Start of Data records

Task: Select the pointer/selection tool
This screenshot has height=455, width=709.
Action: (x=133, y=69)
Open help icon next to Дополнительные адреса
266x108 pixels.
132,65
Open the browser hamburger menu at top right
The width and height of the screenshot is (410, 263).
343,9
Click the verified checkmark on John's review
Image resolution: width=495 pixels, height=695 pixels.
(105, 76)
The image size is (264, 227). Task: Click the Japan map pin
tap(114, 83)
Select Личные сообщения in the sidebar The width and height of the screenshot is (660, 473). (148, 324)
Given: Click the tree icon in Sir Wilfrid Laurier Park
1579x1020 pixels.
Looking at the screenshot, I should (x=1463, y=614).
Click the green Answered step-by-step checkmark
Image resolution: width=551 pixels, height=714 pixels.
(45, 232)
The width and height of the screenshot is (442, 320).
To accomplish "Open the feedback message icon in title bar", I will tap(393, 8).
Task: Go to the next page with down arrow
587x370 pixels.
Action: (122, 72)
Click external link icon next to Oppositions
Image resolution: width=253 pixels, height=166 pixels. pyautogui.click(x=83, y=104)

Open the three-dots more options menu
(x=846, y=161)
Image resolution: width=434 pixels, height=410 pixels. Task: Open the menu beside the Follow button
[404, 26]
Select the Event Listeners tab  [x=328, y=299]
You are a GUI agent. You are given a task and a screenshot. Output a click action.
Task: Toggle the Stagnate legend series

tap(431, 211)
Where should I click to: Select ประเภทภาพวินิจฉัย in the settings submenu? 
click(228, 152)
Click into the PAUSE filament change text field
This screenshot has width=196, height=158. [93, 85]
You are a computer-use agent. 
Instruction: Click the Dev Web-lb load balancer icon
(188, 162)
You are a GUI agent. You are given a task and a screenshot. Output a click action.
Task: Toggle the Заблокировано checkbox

End of Data records

Task goal:
Transcribe every entry verbatim.

Task solution:
Task: Select the pointer/selection tool
This screenshot has height=455, width=709.
Action: (x=133, y=69)
Open help icon next to Дополнительные адреса
266x108 pixels.
132,65
Open the browser hamburger menu at top right
The width and height of the screenshot is (410, 263).
343,9
Click the verified checkmark on John's review
Image resolution: width=495 pixels, height=695 pixels.
(105, 76)
The image size is (264, 227). Task: Click the Japan map pin
tap(114, 83)
Select Личные сообщения in the sidebar The width and height of the screenshot is (660, 473). (148, 324)
Given: Click the tree icon in Sir Wilfrid Laurier Park
1579x1020 pixels.
Looking at the screenshot, I should (x=1463, y=614).
Click the green Answered step-by-step checkmark
Image resolution: width=551 pixels, height=714 pixels.
(45, 232)
The width and height of the screenshot is (442, 320).
To accomplish "Open the feedback message icon in title bar", I will tap(393, 8).
Task: Go to the next page with down arrow
587x370 pixels.
Action: (122, 72)
Click external link icon next to Oppositions
Image resolution: width=253 pixels, height=166 pixels. pyautogui.click(x=83, y=104)

Open the three-dots more options menu
(x=846, y=161)
Image resolution: width=434 pixels, height=410 pixels. Task: Open the menu beside the Follow button
[404, 26]
Select the Event Listeners tab  [x=328, y=299]
You are a GUI agent. You are given a task and a screenshot. Output a click action.
Task: Toggle the Stagnate legend series

tap(431, 211)
Where should I click to: Select ประเภทภาพวินิจฉัย in the settings submenu? 
click(228, 152)
Click into the PAUSE filament change text field
This screenshot has width=196, height=158. [93, 85]
You are a computer-use agent. 
Instruction: Click the Dev Web-lb load balancer icon
(188, 162)
You are a GUI agent. You are given a task and a screenshot. Output a click action.
Task: Toggle the Заблокировано checkbox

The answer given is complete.